* [Task details]
I would like the line with "723x1568 pixels." and every line after it, down to the end of the entries below, output exactly and without pictures.

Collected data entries

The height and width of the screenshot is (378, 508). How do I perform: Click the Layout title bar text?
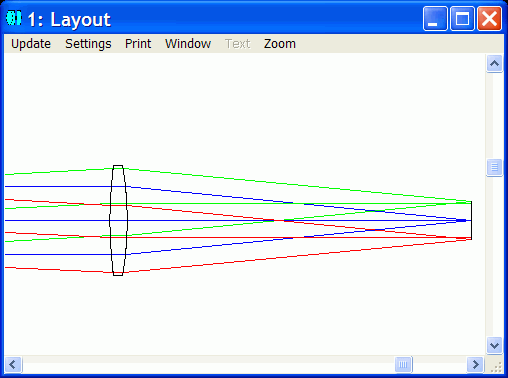coord(69,19)
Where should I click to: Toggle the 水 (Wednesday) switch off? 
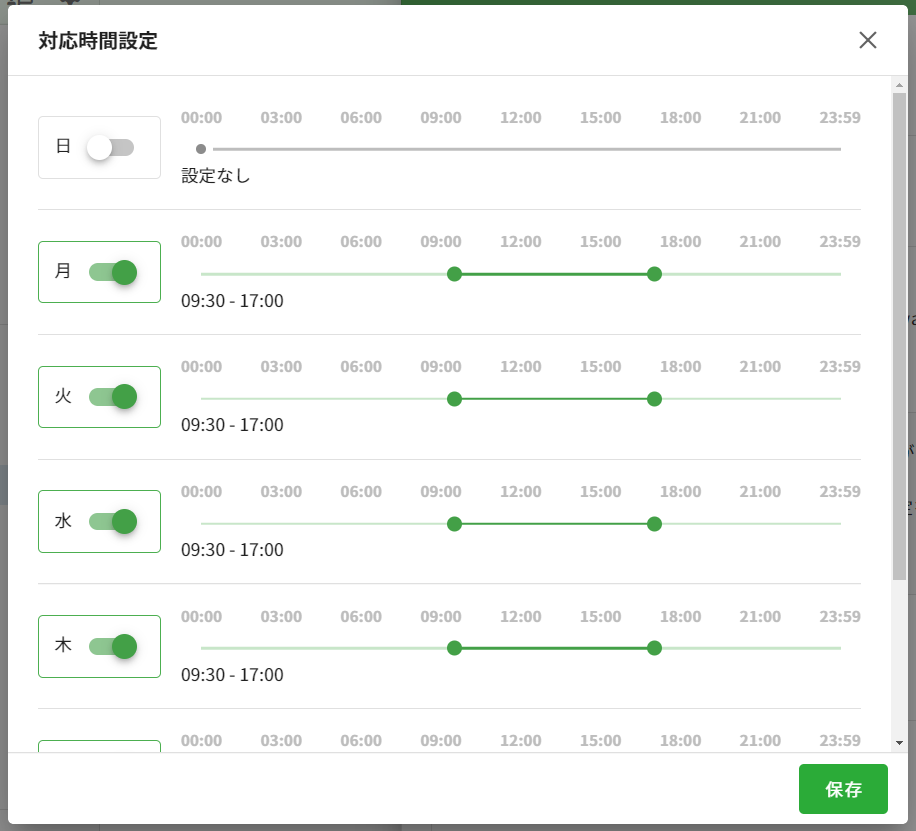click(113, 521)
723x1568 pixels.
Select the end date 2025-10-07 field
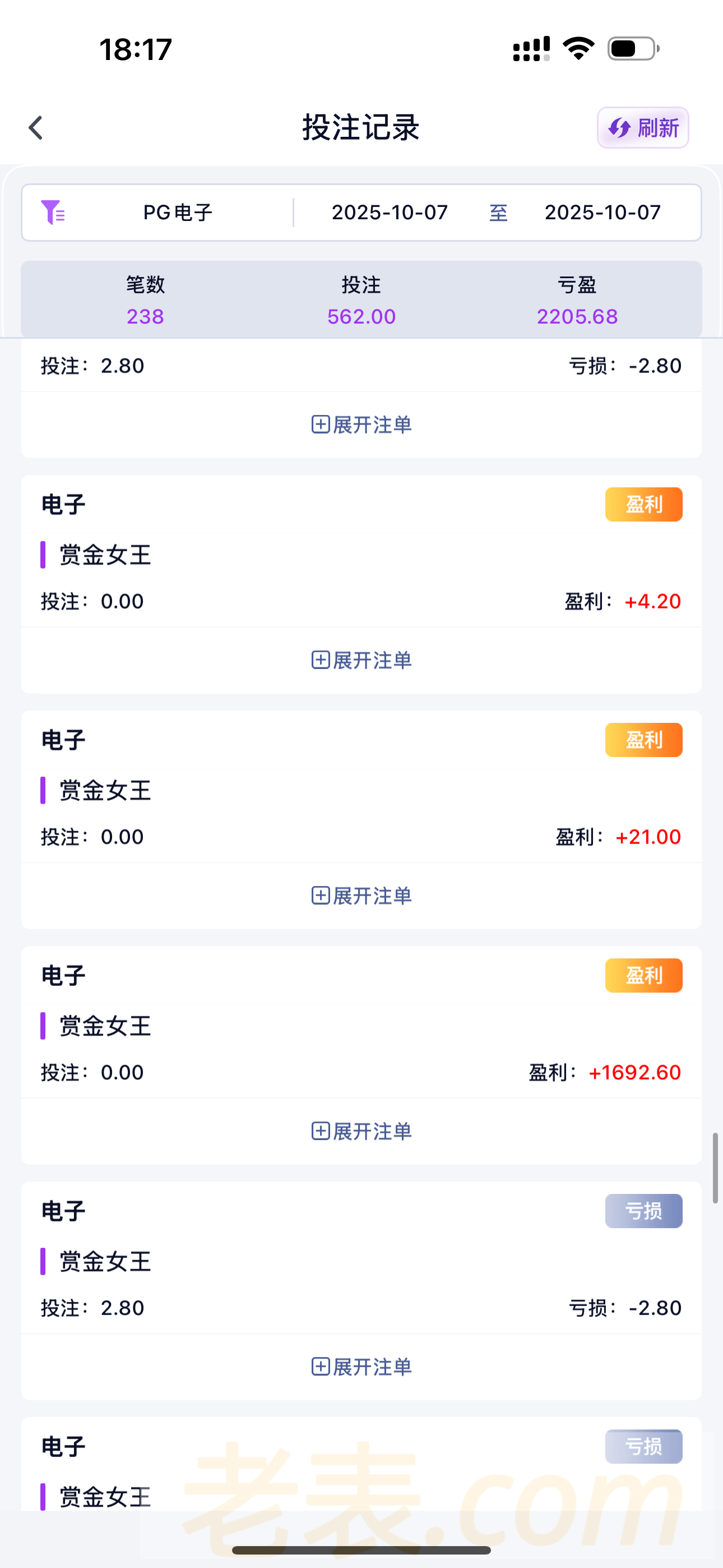pyautogui.click(x=602, y=213)
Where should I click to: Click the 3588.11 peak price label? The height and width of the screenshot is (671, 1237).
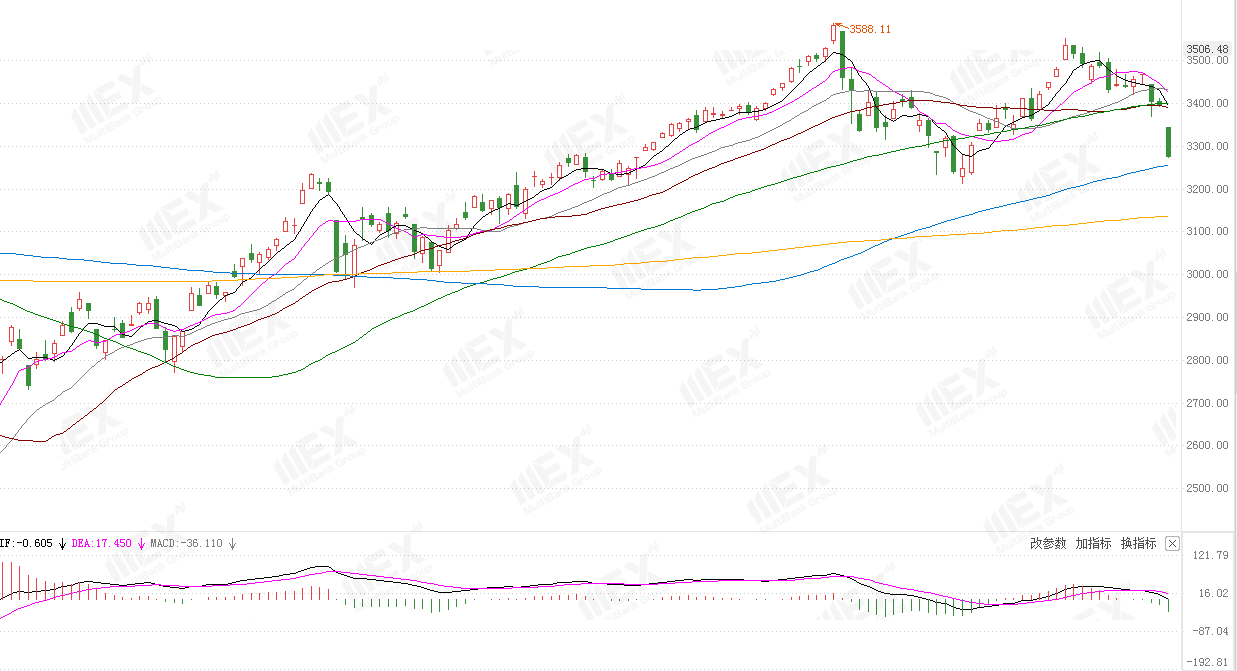870,30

* [Result for this exercise]
723x1568 pixels.
Select the end date 2025-10-07 field
pyautogui.click(x=602, y=213)
Where should I click to: Click the 3588.11 peak price label? The height and width of the screenshot is (671, 1237).
870,30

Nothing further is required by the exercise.